Esta película encierra cientos de escenas memorables, pero dos se han quedado grabadas en mi memoria. La primera es el baño de los milicianos republicanos en un arroyo, quienes al estar desnudos se confunden en el mismo arroyo con sus enemigos franquistas y confraternizan con ellos, poniendo de relevancia lo absurdo de cualquier guerra en la que solo unos uniformes marcan el bando de los contendientes.

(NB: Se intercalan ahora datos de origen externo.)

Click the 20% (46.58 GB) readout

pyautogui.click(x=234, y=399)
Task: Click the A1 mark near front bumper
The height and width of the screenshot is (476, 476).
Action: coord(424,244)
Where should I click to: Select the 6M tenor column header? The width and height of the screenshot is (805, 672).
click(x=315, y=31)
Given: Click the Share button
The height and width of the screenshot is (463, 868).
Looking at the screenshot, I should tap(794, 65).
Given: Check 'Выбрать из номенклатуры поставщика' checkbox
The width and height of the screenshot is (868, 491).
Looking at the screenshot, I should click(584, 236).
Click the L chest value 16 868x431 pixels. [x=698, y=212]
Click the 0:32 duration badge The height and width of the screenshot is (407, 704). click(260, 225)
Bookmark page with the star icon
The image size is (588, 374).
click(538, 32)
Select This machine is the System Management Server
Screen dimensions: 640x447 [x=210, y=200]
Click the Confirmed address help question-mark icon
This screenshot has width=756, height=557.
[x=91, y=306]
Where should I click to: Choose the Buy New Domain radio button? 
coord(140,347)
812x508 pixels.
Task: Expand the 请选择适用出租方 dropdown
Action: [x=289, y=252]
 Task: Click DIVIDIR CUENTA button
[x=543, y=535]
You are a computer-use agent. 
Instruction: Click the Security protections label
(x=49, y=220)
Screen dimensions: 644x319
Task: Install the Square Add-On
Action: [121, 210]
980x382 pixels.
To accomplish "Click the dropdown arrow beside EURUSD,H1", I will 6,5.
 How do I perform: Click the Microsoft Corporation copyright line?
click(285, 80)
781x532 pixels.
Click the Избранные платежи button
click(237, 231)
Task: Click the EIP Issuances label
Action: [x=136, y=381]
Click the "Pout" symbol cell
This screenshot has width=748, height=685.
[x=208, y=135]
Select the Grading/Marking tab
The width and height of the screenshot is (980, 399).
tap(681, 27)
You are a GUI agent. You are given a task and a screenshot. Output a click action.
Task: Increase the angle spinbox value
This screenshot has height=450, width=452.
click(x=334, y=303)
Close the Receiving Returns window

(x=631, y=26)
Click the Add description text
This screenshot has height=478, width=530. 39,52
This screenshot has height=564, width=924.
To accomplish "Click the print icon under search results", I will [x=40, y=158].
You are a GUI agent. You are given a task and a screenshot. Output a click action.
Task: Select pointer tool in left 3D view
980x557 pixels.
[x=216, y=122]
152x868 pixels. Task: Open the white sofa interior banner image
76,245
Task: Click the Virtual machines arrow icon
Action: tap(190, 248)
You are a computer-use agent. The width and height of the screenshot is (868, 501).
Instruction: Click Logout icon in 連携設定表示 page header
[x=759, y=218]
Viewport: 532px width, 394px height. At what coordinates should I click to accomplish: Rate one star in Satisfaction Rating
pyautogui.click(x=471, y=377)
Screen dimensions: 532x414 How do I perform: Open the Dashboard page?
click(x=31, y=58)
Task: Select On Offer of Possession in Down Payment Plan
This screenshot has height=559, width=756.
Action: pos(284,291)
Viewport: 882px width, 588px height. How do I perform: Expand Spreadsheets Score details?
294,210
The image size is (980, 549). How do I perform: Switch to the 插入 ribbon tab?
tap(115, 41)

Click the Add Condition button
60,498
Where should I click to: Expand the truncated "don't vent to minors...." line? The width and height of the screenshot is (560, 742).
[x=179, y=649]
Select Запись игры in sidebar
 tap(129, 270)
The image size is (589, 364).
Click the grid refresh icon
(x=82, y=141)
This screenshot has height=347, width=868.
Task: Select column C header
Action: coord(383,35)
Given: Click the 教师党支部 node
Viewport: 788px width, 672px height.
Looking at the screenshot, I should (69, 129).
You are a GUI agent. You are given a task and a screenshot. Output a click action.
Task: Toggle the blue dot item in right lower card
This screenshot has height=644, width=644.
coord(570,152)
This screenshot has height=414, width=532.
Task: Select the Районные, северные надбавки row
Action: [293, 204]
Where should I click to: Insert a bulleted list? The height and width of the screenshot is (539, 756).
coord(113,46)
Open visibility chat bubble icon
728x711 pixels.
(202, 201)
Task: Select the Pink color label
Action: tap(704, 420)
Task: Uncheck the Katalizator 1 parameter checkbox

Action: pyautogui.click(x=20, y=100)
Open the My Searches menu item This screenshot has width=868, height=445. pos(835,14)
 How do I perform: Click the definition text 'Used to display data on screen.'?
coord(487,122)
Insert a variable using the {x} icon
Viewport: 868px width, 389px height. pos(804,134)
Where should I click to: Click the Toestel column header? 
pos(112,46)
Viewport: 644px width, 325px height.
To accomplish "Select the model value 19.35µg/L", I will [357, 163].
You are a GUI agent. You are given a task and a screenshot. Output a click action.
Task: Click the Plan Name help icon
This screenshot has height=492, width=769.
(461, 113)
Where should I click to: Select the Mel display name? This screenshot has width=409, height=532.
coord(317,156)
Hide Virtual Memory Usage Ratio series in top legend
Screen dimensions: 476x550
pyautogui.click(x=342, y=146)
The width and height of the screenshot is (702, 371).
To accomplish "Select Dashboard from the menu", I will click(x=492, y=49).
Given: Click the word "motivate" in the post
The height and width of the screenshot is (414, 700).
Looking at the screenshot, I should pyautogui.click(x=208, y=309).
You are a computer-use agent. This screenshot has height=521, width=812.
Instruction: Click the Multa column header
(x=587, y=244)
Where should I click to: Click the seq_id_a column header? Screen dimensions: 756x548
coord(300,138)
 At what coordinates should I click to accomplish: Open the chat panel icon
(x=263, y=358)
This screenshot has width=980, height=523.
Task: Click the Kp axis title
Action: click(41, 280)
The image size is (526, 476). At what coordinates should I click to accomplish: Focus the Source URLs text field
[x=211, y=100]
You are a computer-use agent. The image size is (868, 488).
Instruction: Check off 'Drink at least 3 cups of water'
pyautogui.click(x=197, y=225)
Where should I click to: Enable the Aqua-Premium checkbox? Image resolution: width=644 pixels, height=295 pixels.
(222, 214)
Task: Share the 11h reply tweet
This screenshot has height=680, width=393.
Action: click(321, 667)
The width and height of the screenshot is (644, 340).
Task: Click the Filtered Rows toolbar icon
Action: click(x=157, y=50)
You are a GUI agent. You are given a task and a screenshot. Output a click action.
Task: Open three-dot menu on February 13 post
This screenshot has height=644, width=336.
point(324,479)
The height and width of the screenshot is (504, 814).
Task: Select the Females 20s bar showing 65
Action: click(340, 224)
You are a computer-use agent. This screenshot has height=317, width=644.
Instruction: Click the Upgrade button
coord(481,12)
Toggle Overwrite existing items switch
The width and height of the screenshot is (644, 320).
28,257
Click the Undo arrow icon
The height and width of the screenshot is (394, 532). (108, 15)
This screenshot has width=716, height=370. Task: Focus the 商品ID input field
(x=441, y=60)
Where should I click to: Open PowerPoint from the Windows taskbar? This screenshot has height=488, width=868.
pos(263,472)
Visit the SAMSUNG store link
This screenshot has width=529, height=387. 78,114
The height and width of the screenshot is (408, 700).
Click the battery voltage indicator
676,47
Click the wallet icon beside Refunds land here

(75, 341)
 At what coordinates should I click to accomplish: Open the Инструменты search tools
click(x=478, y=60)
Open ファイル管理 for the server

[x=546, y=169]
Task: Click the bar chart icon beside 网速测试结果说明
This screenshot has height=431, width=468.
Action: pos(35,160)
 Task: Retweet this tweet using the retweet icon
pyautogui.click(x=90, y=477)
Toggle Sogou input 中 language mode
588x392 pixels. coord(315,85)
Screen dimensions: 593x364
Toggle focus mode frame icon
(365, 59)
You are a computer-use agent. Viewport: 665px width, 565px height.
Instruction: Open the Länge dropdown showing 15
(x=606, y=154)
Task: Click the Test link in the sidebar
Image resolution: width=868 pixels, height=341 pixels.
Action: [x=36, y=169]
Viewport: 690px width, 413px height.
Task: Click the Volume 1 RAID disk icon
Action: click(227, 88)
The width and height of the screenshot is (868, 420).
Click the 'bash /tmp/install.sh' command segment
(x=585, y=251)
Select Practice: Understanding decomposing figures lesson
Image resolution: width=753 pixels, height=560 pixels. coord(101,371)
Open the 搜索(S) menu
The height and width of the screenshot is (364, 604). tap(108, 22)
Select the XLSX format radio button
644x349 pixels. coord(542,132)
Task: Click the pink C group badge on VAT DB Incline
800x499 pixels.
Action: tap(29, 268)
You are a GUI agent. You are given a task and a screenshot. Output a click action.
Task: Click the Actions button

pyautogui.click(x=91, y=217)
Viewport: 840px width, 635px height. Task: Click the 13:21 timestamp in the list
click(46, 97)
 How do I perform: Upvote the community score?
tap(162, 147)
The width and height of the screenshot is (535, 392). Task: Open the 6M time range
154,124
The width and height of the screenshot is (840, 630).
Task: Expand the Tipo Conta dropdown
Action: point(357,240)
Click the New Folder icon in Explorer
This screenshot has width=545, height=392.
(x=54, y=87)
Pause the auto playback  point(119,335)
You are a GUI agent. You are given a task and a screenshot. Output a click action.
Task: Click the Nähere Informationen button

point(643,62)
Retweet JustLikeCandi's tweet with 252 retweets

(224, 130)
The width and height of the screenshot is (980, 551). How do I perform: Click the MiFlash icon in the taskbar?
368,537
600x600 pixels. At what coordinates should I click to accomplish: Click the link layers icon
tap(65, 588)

Y sobre todo, la escena final, con el objeto de la contienda, los restos de la vaquilla, pudriéndose en tierra de nadie, mientras el verdadero enemigo, representado por los buitres, se reparte sus despojos mientras suena de fondo una de las canciones más duras y terribles que recuerdo: La hija de Juan Simón.

 

El buscavidas (The Hustler, Robert Rossen – 1961)

En 1961, Robert Rossen tuvo entre manos lo que todo director de cine sueña con tener algún día: un guión excelso (adaptado por él mismo, sobre la novela The Hustler de Walter Tevis) y un elenco de actores en estado de gracia. Su talento narrativo hizo el resto y nos dejó una de las más bellas historias de rivalidad que nos ha mostrado el séptimo arte.

El buscavidas narra la vida de un tahúr del billar, Eddie “Relámpago” Felson, en una de las mejores interpretaciones que nos dejó el gran Paul Newman (y eso son palabras mayores). Felson es un trilero que recorre los garitos de billar desplumando a incautos y soñando con ser aclamado como el mejor jugador de billar. Pero eso tiene un precio, que es derrotar al mejor, “el Gordo de Minnesota” (un excelso, Jackie Gleason). Ambos tienen un duelo memorable que lleva al verde tapete los míticos duelos de los western con rifles y pistolas convertidos en tacos de billar. Felson sale derrotado víctima de su arrogancia y desciende a los infiernos de donde es rescatado por una Piper Laurie que borda su papel de mujer autodestructiva y perdedora. Ninguno de los dos tiene nada que perder y muy poco que ganar; únicamente se tienen a sí mismos y así siguen hasta que aparece el verdadero malvado. Porque la rivalidad entre Felson y “el Gordo” es una lucha por ver quién es el mejor, despiadada, pero noble. Pero Bert Gordon, interpretado por George C. Scott, una especie de proxeneta del billar, cínico y despiadado irrumpe en la vida de Eddie como un elefante en una cacharrería para ofrecerle llegar a lo más alto, a cambio de renunciar a lo único bueno y bonito que tiene en la vida. Gordon es aquí una representación del Mefistófeles de Fausto que ofrece a Felson la gloria a cambio de su alma.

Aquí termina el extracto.